Keywords: Ontology of Science, International Development, Identity, Morality, Personhood
Stream: Applied Science
Presentation Type: 90 minute Colloquium in English
Paper: Clash of Two Worlds, The


Dr Ellen A. Herda

Professor, Department of Leadership Studies/Organization and Leadership Program, University of San Francisco
San Francisco, California, USA

Ellen Herda, Professor of Anthropology, School of Education , University of San Francisco, teaches anthropology research, socioeconomic development and policy analysis.
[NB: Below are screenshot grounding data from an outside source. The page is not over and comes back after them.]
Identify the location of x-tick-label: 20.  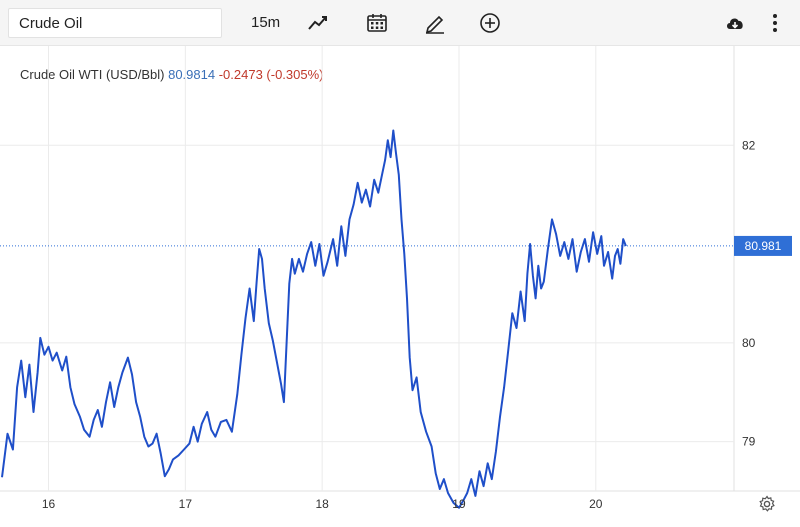
(596, 504).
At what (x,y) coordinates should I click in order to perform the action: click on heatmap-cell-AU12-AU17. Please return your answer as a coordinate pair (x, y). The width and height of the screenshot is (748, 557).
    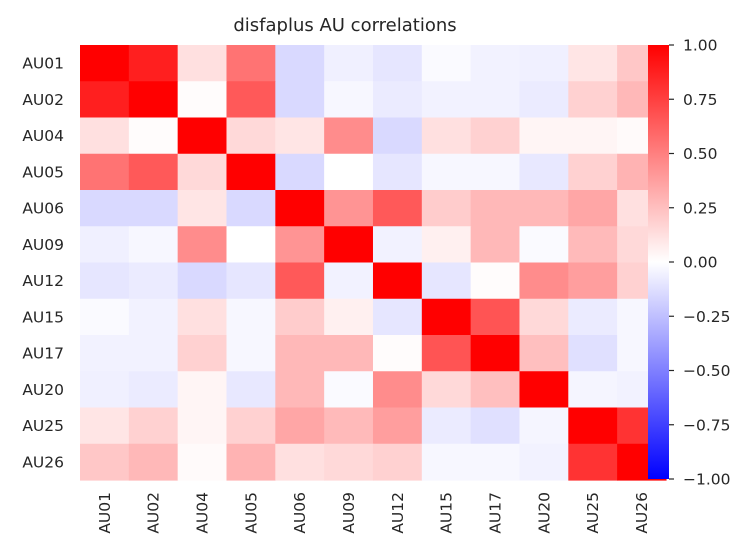
    Looking at the image, I should click on (496, 281).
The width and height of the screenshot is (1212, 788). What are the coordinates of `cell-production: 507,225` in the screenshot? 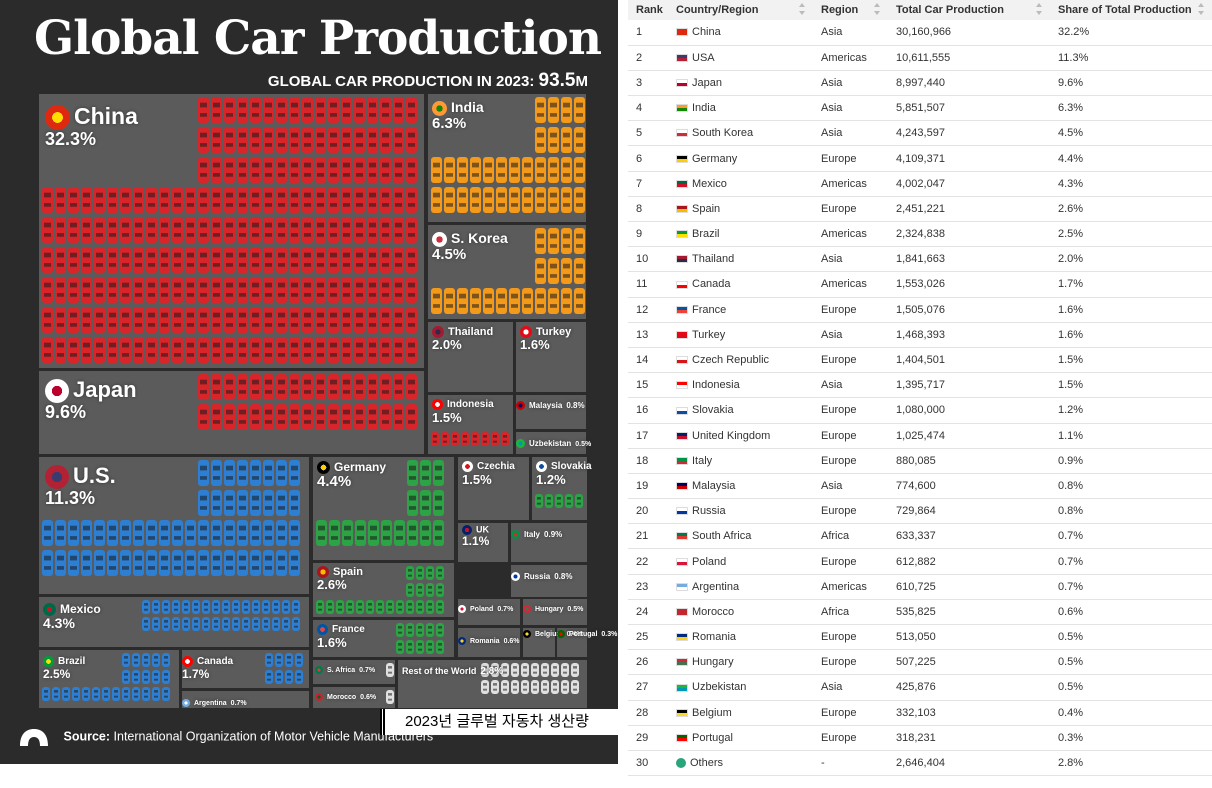 It's located at (916, 662).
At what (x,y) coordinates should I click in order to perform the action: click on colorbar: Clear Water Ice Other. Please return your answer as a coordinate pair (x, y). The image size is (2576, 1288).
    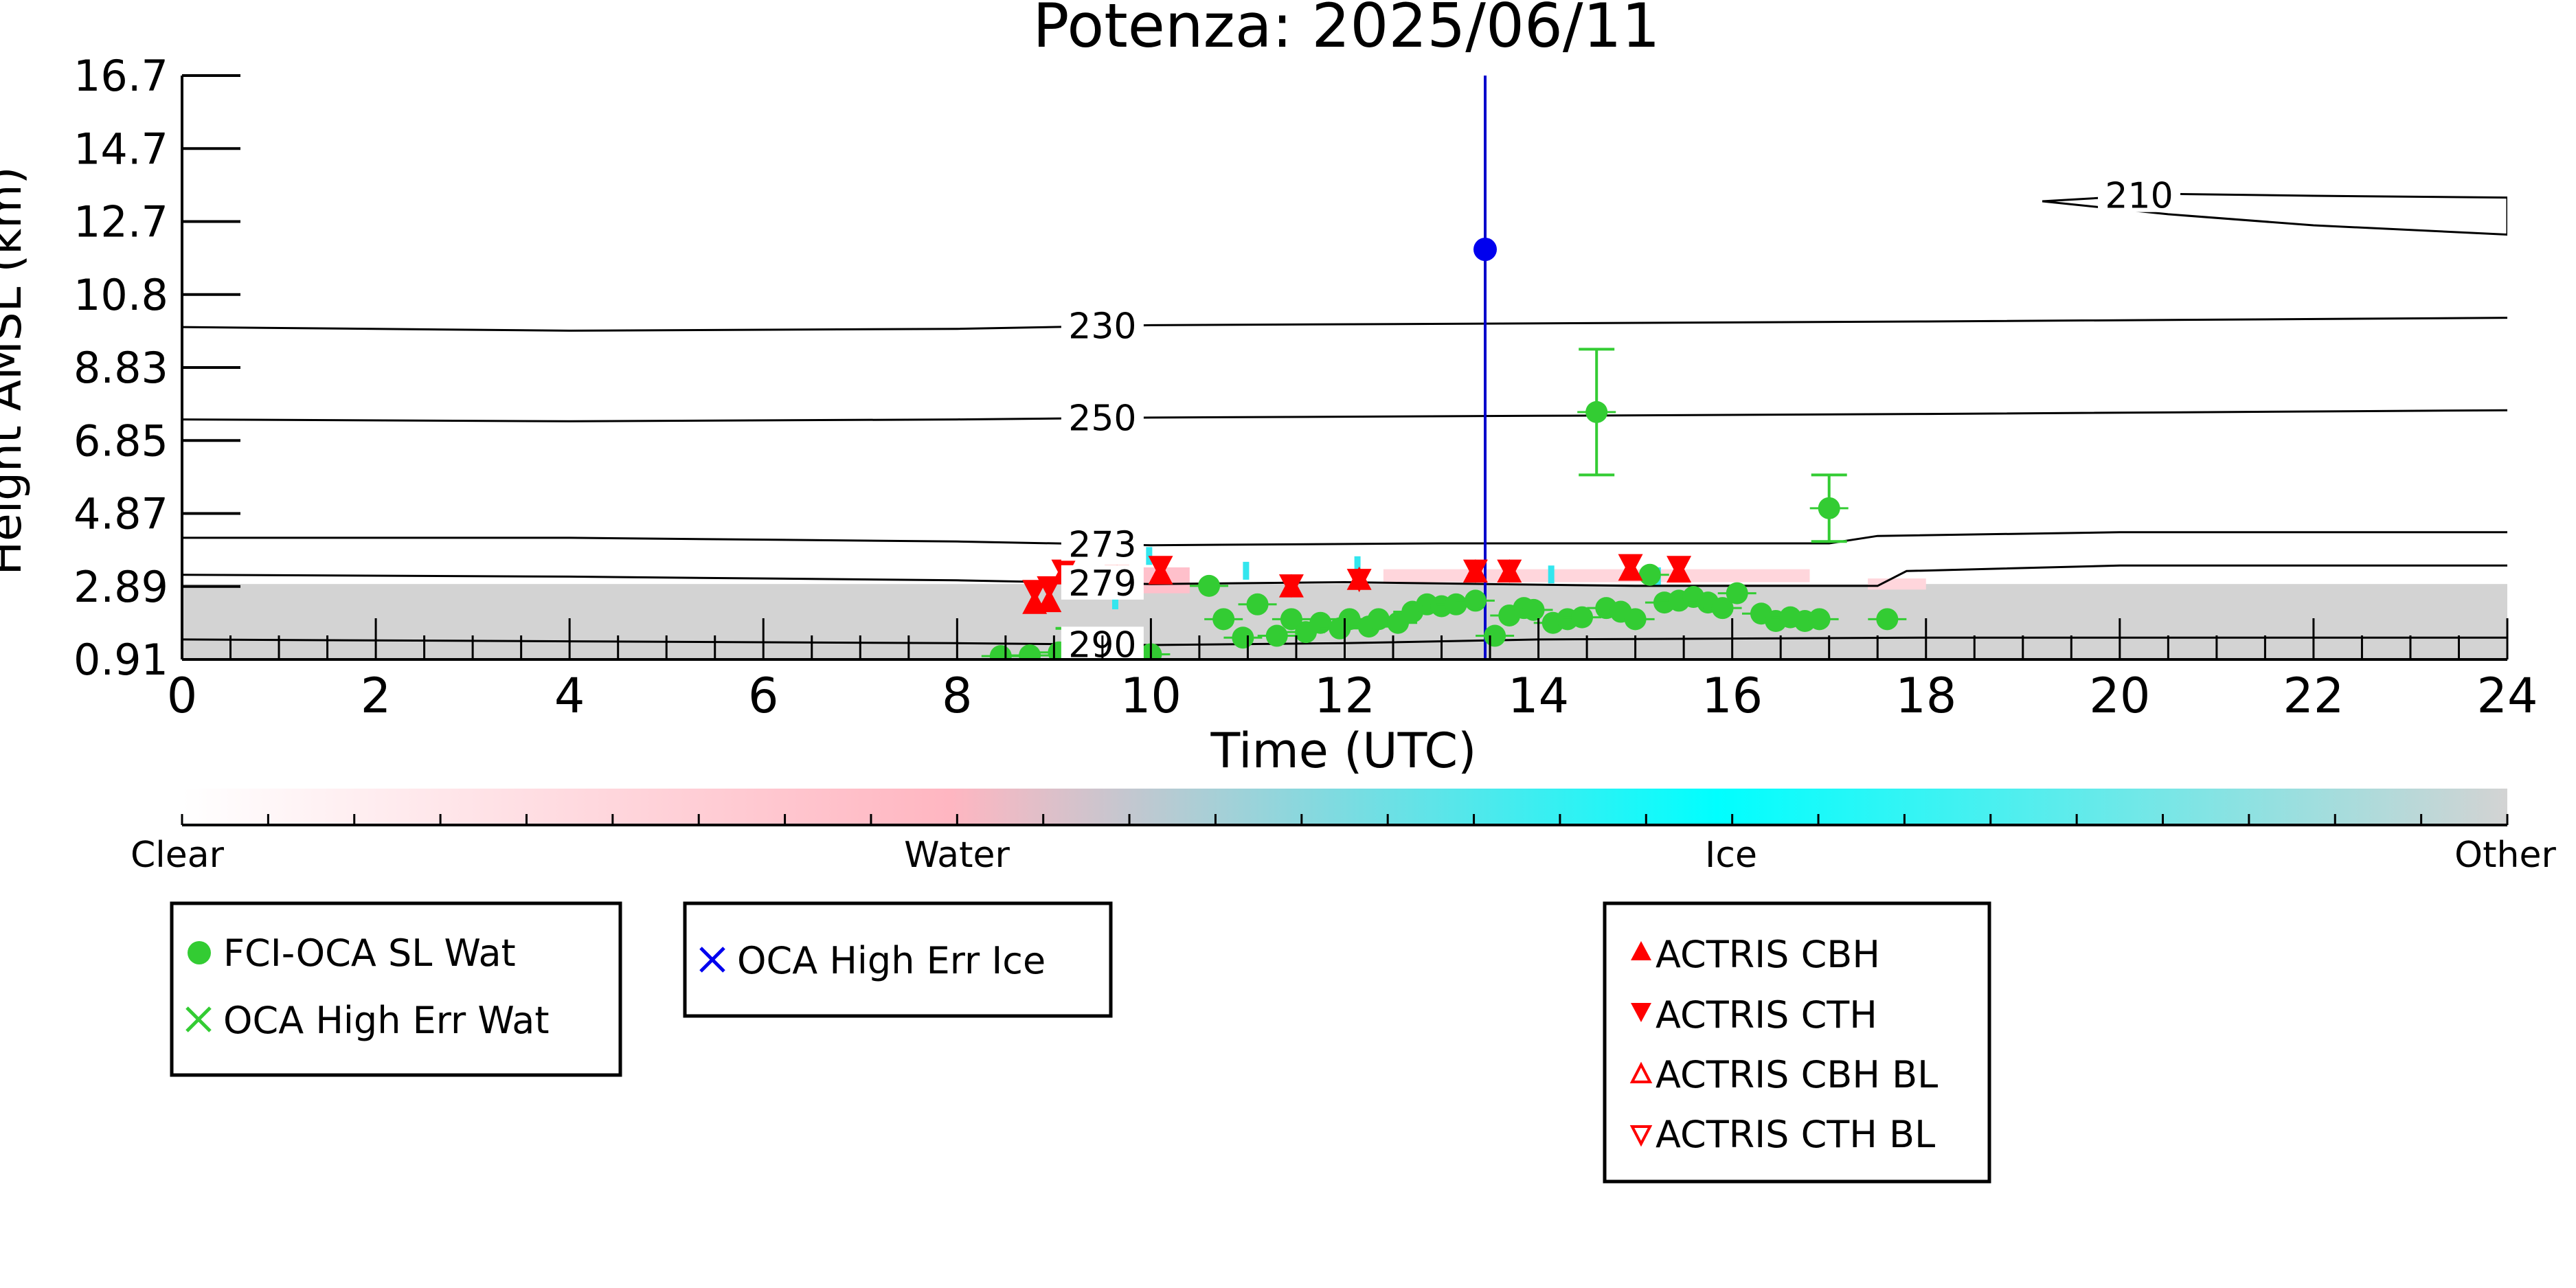
    Looking at the image, I should click on (1344, 832).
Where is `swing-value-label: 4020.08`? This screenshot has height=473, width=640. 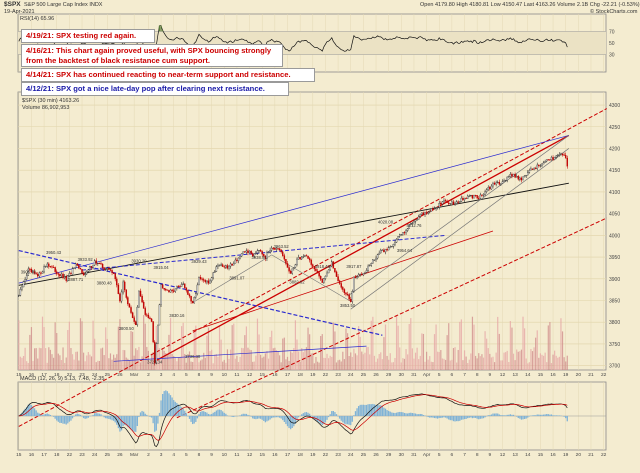 swing-value-label: 4020.08 is located at coordinates (386, 222).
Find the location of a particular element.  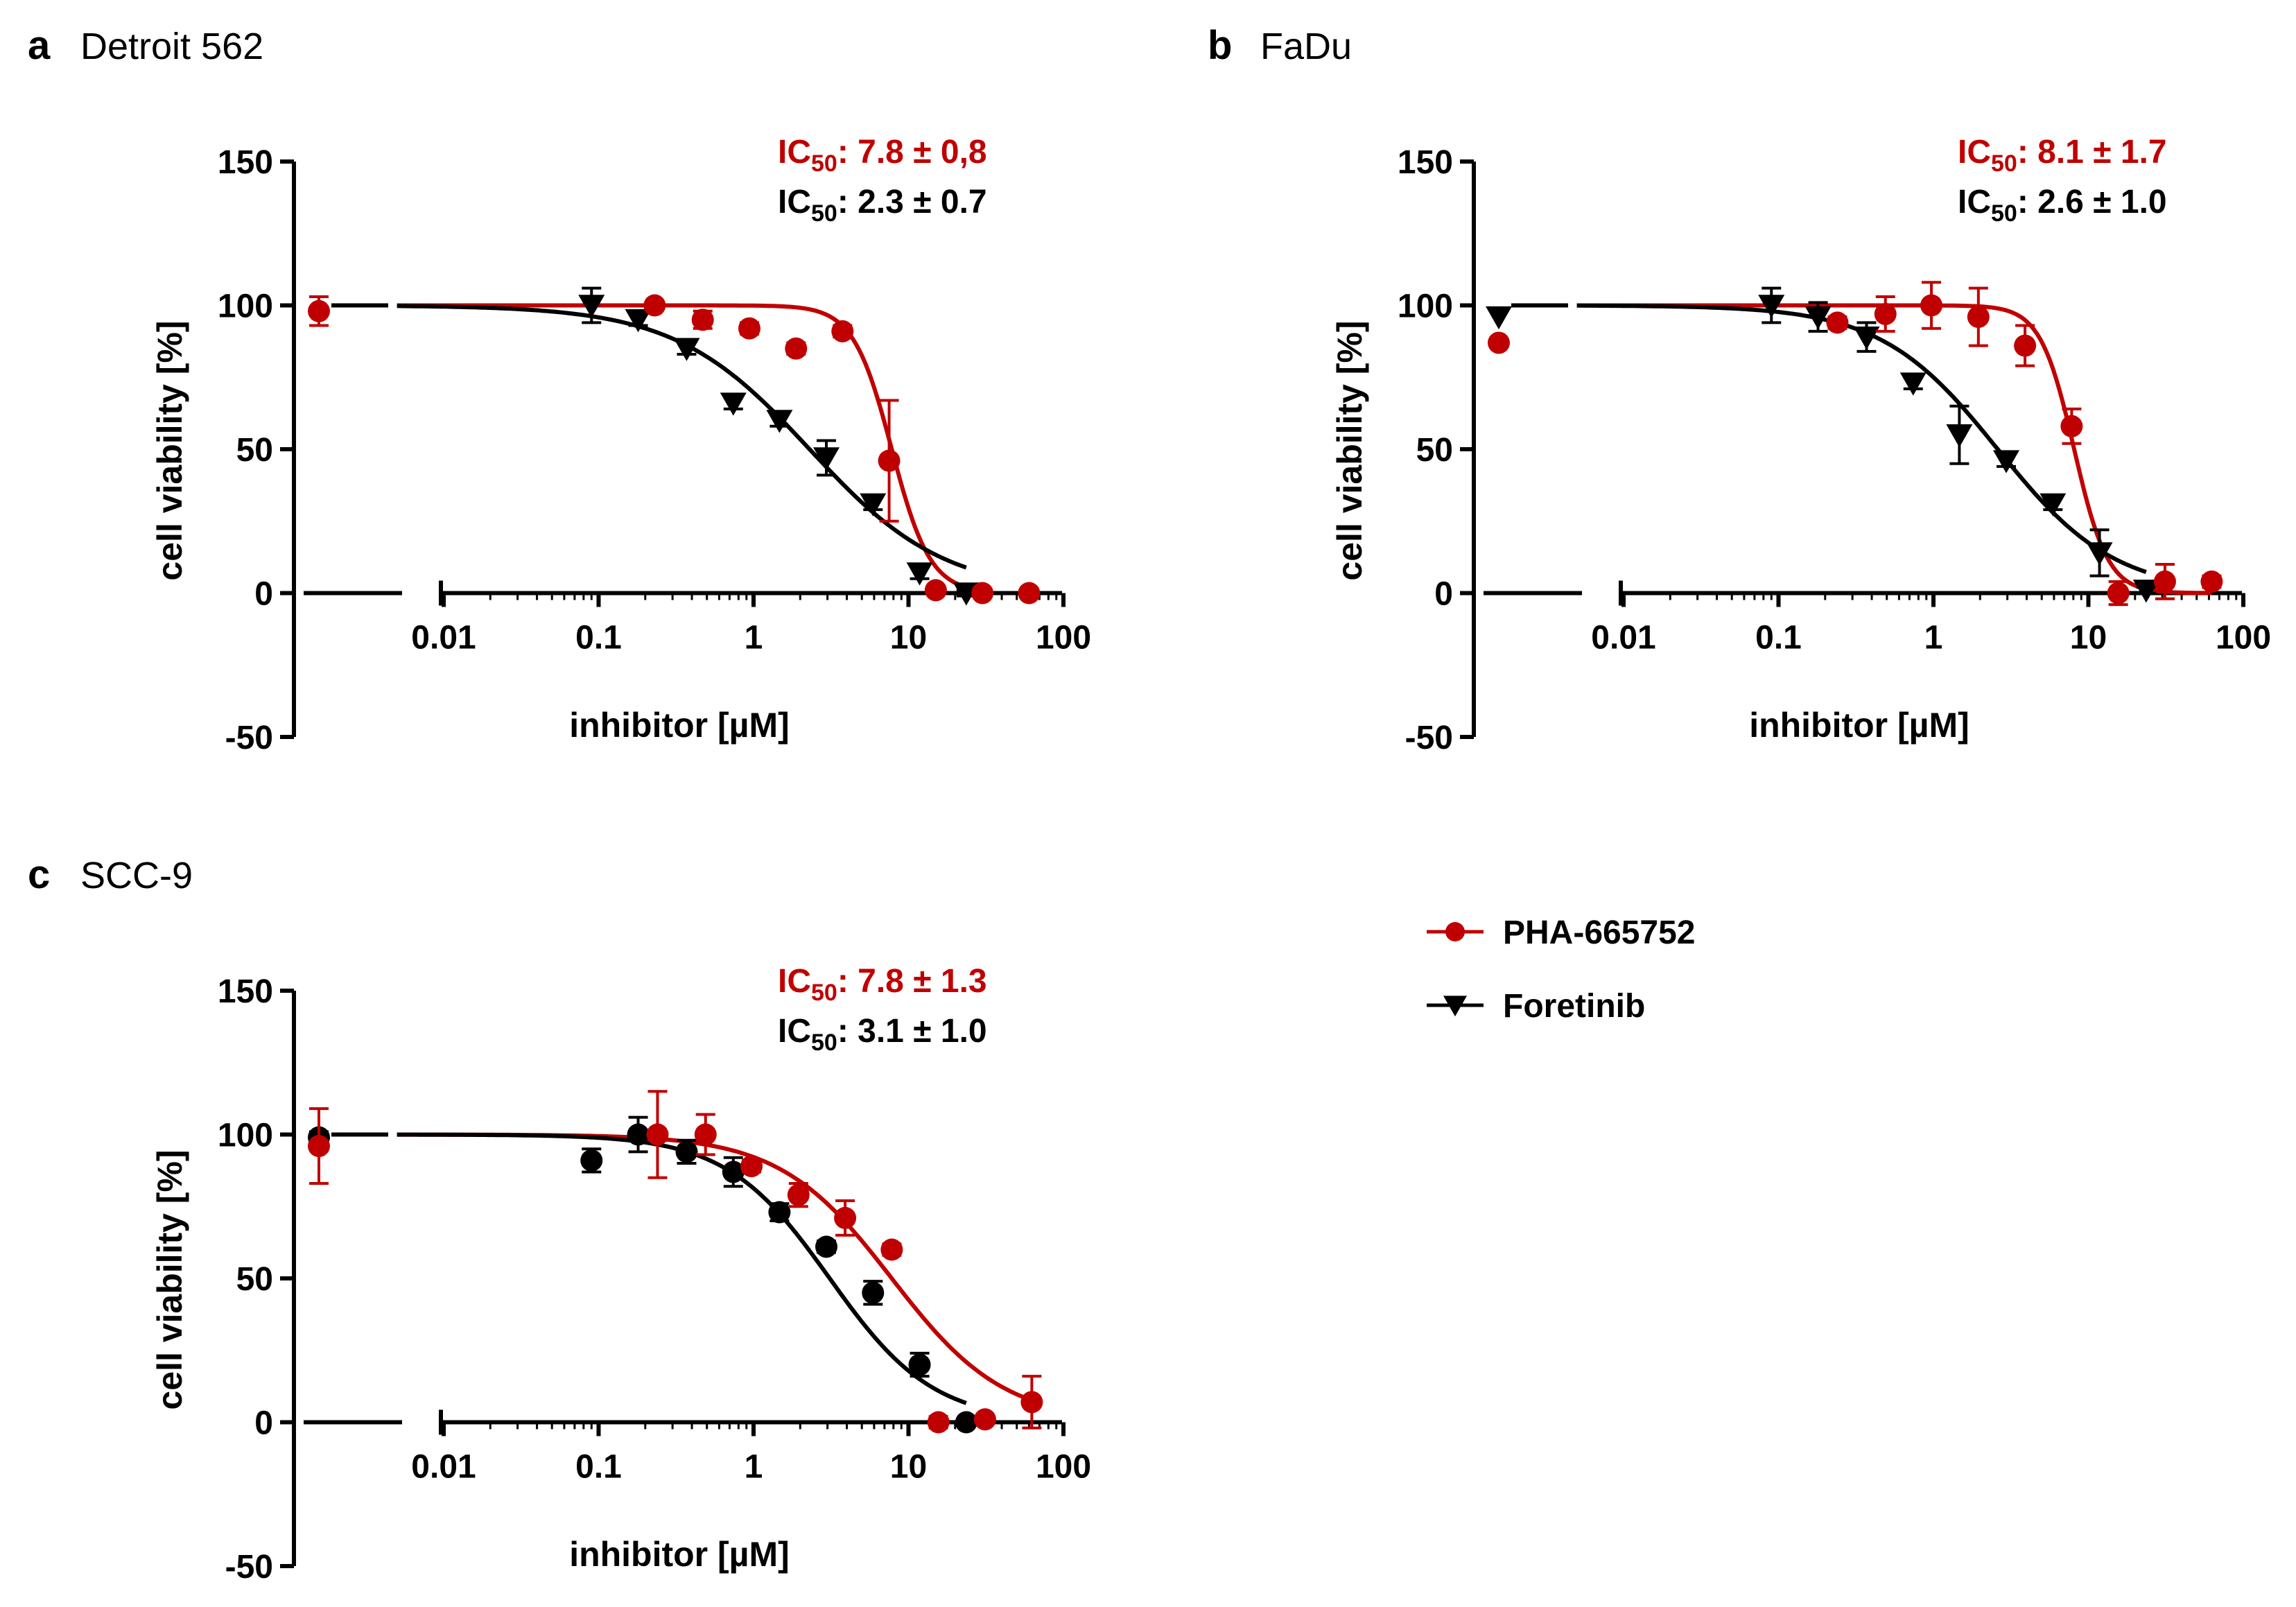

panel-name: Detroit 562 is located at coordinates (171, 47).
Her publications on critical hermeneutic research reflect her own field work and project development in the areas of youth and adult education, community leadership, organic agriculture, and technology in Burma, Thailand and Laos . Her book, Research Conversations and Narrative / A Critical Hermeneutic Orientation in Participatory Inquiry, was the first published work to serve as a guide to social science field researchers whose academic interests and personal praxis follow the interpretive tradition.

Dr Valerie Dzubur

Associate Professor, Division of Nursing Practitioner, Samuel Merritt College
Oakland, California, USA


Dr. Hamaseh Kianfar

HIV Medical Case Manager, Women’s Specialty Clinic, University of California, San Francisco
USA

Hamaseh works with HIV- positive women and children providing integrated medical and psychosocial services to those infected. Using the interpretive approach and applied narrative identity theory, her research focuses on helping improve public policies and education programs related to HIV.

Dr. Kimberly C. Mendonca

Consultant, National Compliance Office of Ethics and Integrity, Kaiser Permanente Health
USA

Kimberly focuses on ensuring access to health care for low-income and elderly Americans. Her research, through the framework of critical hermeneutics, reflects her interest in international development as it influences leadership, health care and education in Lao, PDR.